=== TASK DESCRIPTION ===
Could you output every record again, exactly as given?

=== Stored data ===
---+---
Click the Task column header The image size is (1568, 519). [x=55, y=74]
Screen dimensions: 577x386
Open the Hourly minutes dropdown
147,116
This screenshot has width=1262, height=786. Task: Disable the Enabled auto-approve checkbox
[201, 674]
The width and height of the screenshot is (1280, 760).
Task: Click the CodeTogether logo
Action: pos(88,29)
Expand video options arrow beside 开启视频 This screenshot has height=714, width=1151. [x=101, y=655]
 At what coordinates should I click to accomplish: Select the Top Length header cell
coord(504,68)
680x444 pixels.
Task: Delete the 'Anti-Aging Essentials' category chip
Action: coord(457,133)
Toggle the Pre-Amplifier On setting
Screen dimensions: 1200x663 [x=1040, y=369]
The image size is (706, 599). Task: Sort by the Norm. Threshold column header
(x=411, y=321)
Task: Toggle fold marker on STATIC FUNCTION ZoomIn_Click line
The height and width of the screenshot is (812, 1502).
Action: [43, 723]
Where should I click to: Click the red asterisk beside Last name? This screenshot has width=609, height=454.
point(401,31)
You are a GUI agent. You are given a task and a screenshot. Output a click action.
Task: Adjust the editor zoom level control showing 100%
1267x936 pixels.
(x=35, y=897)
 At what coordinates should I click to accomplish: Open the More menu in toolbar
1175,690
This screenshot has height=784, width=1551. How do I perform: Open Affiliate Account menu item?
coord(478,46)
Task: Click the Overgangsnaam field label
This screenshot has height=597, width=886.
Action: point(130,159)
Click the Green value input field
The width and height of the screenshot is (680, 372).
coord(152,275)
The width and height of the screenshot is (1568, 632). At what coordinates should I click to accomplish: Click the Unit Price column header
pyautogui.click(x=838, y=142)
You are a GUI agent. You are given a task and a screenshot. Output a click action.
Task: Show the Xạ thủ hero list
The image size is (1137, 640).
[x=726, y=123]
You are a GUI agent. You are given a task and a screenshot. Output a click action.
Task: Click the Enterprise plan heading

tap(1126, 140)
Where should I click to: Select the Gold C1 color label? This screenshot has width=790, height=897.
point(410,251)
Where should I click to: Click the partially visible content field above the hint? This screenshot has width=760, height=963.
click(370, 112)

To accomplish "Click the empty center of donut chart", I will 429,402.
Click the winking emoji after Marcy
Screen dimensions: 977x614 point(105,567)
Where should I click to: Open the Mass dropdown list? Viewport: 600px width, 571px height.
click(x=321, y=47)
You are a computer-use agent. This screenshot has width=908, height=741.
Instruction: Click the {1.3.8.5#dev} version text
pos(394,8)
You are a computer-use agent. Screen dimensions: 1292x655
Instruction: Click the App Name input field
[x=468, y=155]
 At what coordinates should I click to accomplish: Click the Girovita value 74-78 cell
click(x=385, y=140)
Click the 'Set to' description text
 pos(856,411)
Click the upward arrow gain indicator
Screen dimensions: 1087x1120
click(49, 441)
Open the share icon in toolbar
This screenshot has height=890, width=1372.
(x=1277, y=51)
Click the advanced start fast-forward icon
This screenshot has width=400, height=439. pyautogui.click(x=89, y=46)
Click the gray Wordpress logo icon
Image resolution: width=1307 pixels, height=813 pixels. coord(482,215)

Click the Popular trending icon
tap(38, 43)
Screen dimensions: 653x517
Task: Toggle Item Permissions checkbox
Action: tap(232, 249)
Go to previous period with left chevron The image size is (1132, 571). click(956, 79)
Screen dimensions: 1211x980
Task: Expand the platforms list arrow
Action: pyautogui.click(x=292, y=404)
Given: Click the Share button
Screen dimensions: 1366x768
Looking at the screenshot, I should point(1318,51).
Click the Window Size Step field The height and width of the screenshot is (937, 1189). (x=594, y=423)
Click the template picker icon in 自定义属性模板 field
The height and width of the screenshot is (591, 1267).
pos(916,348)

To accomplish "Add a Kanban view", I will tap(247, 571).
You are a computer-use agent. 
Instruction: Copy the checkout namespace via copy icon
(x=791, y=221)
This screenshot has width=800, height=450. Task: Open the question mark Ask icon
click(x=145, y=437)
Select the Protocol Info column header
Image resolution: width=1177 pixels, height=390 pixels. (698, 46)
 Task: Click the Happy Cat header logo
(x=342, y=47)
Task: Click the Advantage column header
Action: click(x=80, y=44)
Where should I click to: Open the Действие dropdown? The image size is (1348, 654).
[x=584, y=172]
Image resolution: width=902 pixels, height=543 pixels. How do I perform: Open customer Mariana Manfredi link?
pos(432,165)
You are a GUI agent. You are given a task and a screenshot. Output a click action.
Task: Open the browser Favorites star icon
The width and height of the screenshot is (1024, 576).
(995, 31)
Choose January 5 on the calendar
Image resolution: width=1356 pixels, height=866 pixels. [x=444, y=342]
---+---
=== PROBLEM SOLUTION ===
Click the Task column header The image size is (1568, 519). [x=55, y=74]
Screen dimensions: 577x386
Open the Hourly minutes dropdown
147,116
This screenshot has width=1262, height=786. Task: Disable the Enabled auto-approve checkbox
[201, 674]
The width and height of the screenshot is (1280, 760).
Task: Click the CodeTogether logo
Action: pos(88,29)
Expand video options arrow beside 开启视频 This screenshot has height=714, width=1151. [x=101, y=655]
 At what coordinates should I click to accomplish: Select the Top Length header cell
coord(504,68)
680x444 pixels.
Task: Delete the 'Anti-Aging Essentials' category chip
Action: coord(457,133)
Toggle the Pre-Amplifier On setting
Screen dimensions: 1200x663 [x=1040, y=369]
The image size is (706, 599). Task: Sort by the Norm. Threshold column header
(x=411, y=321)
Task: Toggle fold marker on STATIC FUNCTION ZoomIn_Click line
The height and width of the screenshot is (812, 1502).
Action: [43, 723]
Where should I click to: Click the red asterisk beside Last name? This screenshot has width=609, height=454.
point(401,31)
You are a GUI agent. You are given a task and a screenshot. Output a click action.
Task: Adjust the editor zoom level control showing 100%
1267x936 pixels.
(x=35, y=897)
 At what coordinates should I click to accomplish: Open the More menu in toolbar
1175,690
This screenshot has height=784, width=1551. How do I perform: Open Affiliate Account menu item?
coord(478,46)
Task: Click the Overgangsnaam field label
This screenshot has height=597, width=886.
Action: point(130,159)
Click the Green value input field
The width and height of the screenshot is (680, 372).
coord(152,275)
The width and height of the screenshot is (1568, 632). At what coordinates should I click to accomplish: Click the Unit Price column header
pyautogui.click(x=838, y=142)
You are a GUI agent. You are given a task and a screenshot. Output a click action.
Task: Show the Xạ thủ hero list
The image size is (1137, 640).
[x=726, y=123]
You are a GUI agent. You are given a task and a screenshot. Output a click action.
Task: Click the Enterprise plan heading

tap(1126, 140)
Where should I click to: Select the Gold C1 color label? This screenshot has width=790, height=897.
point(410,251)
Where should I click to: Click the partially visible content field above the hint? This screenshot has width=760, height=963.
click(370, 112)

To accomplish "Click the empty center of donut chart", I will 429,402.
Click the winking emoji after Marcy
Screen dimensions: 977x614 point(105,567)
Where should I click to: Open the Mass dropdown list? Viewport: 600px width, 571px height.
click(x=321, y=47)
You are a computer-use agent. This screenshot has width=908, height=741.
Instruction: Click the {1.3.8.5#dev} version text
pos(394,8)
You are a computer-use agent. Screen dimensions: 1292x655
Instruction: Click the App Name input field
[x=468, y=155]
 At what coordinates should I click to accomplish: Click the Girovita value 74-78 cell
click(x=385, y=140)
Click the 'Set to' description text
 pos(856,411)
Click the upward arrow gain indicator
Screen dimensions: 1087x1120
click(49, 441)
Open the share icon in toolbar
This screenshot has height=890, width=1372.
(x=1277, y=51)
Click the advanced start fast-forward icon
This screenshot has width=400, height=439. pyautogui.click(x=89, y=46)
Click the gray Wordpress logo icon
Image resolution: width=1307 pixels, height=813 pixels. coord(482,215)

Click the Popular trending icon
tap(38, 43)
Screen dimensions: 653x517
Task: Toggle Item Permissions checkbox
Action: tap(232, 249)
Go to previous period with left chevron The image size is (1132, 571). click(956, 79)
Screen dimensions: 1211x980
Task: Expand the platforms list arrow
Action: pyautogui.click(x=292, y=404)
Given: Click the Share button
Screen dimensions: 1366x768
Looking at the screenshot, I should point(1318,51).
Click the Window Size Step field The height and width of the screenshot is (937, 1189). (x=594, y=423)
Click the template picker icon in 自定义属性模板 field
The height and width of the screenshot is (591, 1267).
pos(916,348)

To accomplish "Add a Kanban view", I will tap(247, 571).
You are a computer-use agent. 
Instruction: Copy the checkout namespace via copy icon
(x=791, y=221)
This screenshot has width=800, height=450. Task: Open the question mark Ask icon
click(x=145, y=437)
Select the Protocol Info column header
Image resolution: width=1177 pixels, height=390 pixels. (698, 46)
 Task: Click the Happy Cat header logo
(x=342, y=47)
Task: Click the Advantage column header
Action: click(x=80, y=44)
Where should I click to: Open the Действие dropdown? The image size is (1348, 654).
[x=584, y=172]
Image resolution: width=902 pixels, height=543 pixels. How do I perform: Open customer Mariana Manfredi link?
pos(432,165)
You are a GUI agent. You are given a task and a screenshot. Output a click action.
Task: Open the browser Favorites star icon
The width and height of the screenshot is (1024, 576).
(995, 31)
Choose January 5 on the calendar
Image resolution: width=1356 pixels, height=866 pixels. [x=444, y=342]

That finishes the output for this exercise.